Two Months at Microsoft: Learning to Read the Room
Two months in, I am done with a third of my internship at Microsoft. In this time, I’ve been forced to rethink what impact, ambition, and clarity truly look like when trying to grow inside a company operating at an immense scale.
From the outside, scale is easy to describe. You can look at revenue, head count and market cap and say "oh thats a big company." But inside it, the scale feels physical. You can feel it in the number of moving parts, the number of people involved in making anything happen, and the sheer speed at which everything keeps changing anyway. Having worked at Heineken before, I did not walk in naive, but the difference was palpable.
It's one thing to know a company is huge but it's a whole another, to feel how small you are inside of it.
The first couple of weeks were of course overwhelming (af). I came in with a familiar instinct to move fast, create impact, and prove value early. But that instinct quickly fell short. How could I ask how to make impact before understanding what the available doors I could walk through, even were? Where did decisions happen? Where were the gaps? What does this role actually look like in practice?
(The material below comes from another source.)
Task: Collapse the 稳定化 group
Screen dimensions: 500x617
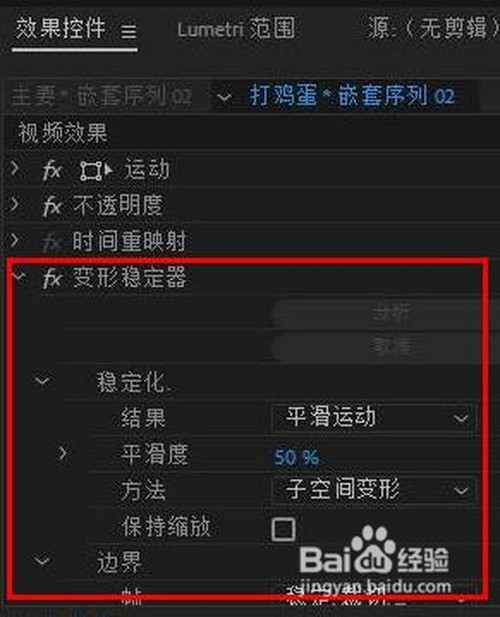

So a lot of my first month was just conversations and coffee chats with people both in my team and outside of it. Partly because I like yapping but mostly because people are the clearest entry point into understanding a system this large. That first month was entirely about learning how to read the MANY rooms I now had in front of me.
One of the more (surprisingly) uncomfortable things about those early weeks was that external validation arrived earlier than internal certainty. I got strong feedback from someone really senior and my first reaction was not confidence. Ok maybe my actual first reaction was happiness, but very quickly my SECOND reaction of panic rose. Had I created an impression I have to live up to before I even started? Have I fooled people?
Intellectually I knew that wasn’t true- I try to be as authentic as possible. But imposter syndrome rarely cares about logic.
What I have noticed, here and when I was at Heineken, is that my self doubt gets loudest precisely when I am doing the most. I’ll be stretched to my limits, across multiple things at once and my brain will decide that it's the perfect moment to start stressing about the fact that I’m not really doing anything. The periods where I am handling the most are often the periods where I feel the least sure, and I find that soooooo strange ??? Someone help me out with that pls.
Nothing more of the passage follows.